What do millennials really think about political economy? It’s hard to say. As the data pile up, they still aren’t clear enough to permit a clear answer to that question.

For instance, a poll released this week conducted by Harvard University’s Institute of Politics indicates that “a majority of America’s 18- to 29-year-olds rejects both socialist and capitalist labels. 42% of young Americans support capitalism, and 33% say they support socialism.”

What would the majority prefer to capitalism or socialism? On that question, the poll is silent.

As a Washington Post article says:

“The results of the survey are difficult to interpret, pollsters noted. Capitalism can mean different things to different people, and the newest generation of voters is frustrated with the status quo, broadly speaking.”

That’s correct. To some people, capitalism means the free market unfettered by government regulation that would embody moral constraints most people want to see on the free market. If that’s what capitalism is understood to mean, few people support it. That, of course, is why it doesn’t actually exist in practice, and hasn’t for at least a century.

It’s apparent that millennials are “frustrated with the status quo.” They have ample reason to be, given the difficulty of finding good jobs and the increasing expenses associated with servicing college debt.

In response to those frustrations, one might expect millennials to lurch toward socialism. They are not. Only about a third of millennials support that system, according to the poll.
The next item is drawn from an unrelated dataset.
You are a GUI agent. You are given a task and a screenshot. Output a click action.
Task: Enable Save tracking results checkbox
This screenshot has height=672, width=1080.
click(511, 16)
Yet the word socialism also seems to mean different things to different people.

To some people, “socialism” means what it classically meant: a system of political economy in which the chief means of production are publicly owned, which in practice means government-owned. That’s what Communism involved, and it was even the case for a time in post-World War II Britain. But that, at least, is not what most millennials want.

What more Americans, including millennials, seem to mean by “socialism” is a political economy in which government, through taxing and spending, redistributes wealth to people of lower means who are not meeting a certain threshold to ensure that every citizen has enough to meet certain needs. That’s the kind of system most Western European countries have. That’s also the direction in which the U.S. has been slowly headed since Social Security was introduced in the 1930s. A significant number of older Americans rely primarily on Social Security for their income, and since the 1960s, more and more Americans have come to have their health care paid for in whole or part by government programs.

The data do show that the majority of millennials want America to keep moving in that direction. The majority just don’t seem to like the word ‘socialism’. That’s probably because of the negative connotations the word acquired for Americans during the Cold War, when our chief enemy abroad was “the Union of Soviet Socialist Republics.”

So it appears a majority of millennials wish to keep moving in the direction of a socialism that’s softer than the original brand. But do they want to pay the higher taxes needed for it?

The data suggest that they do not. Like Americans in general, millennials seem to want to eat their cake and have it. That’s the bigger problem behind the murkiness of the data.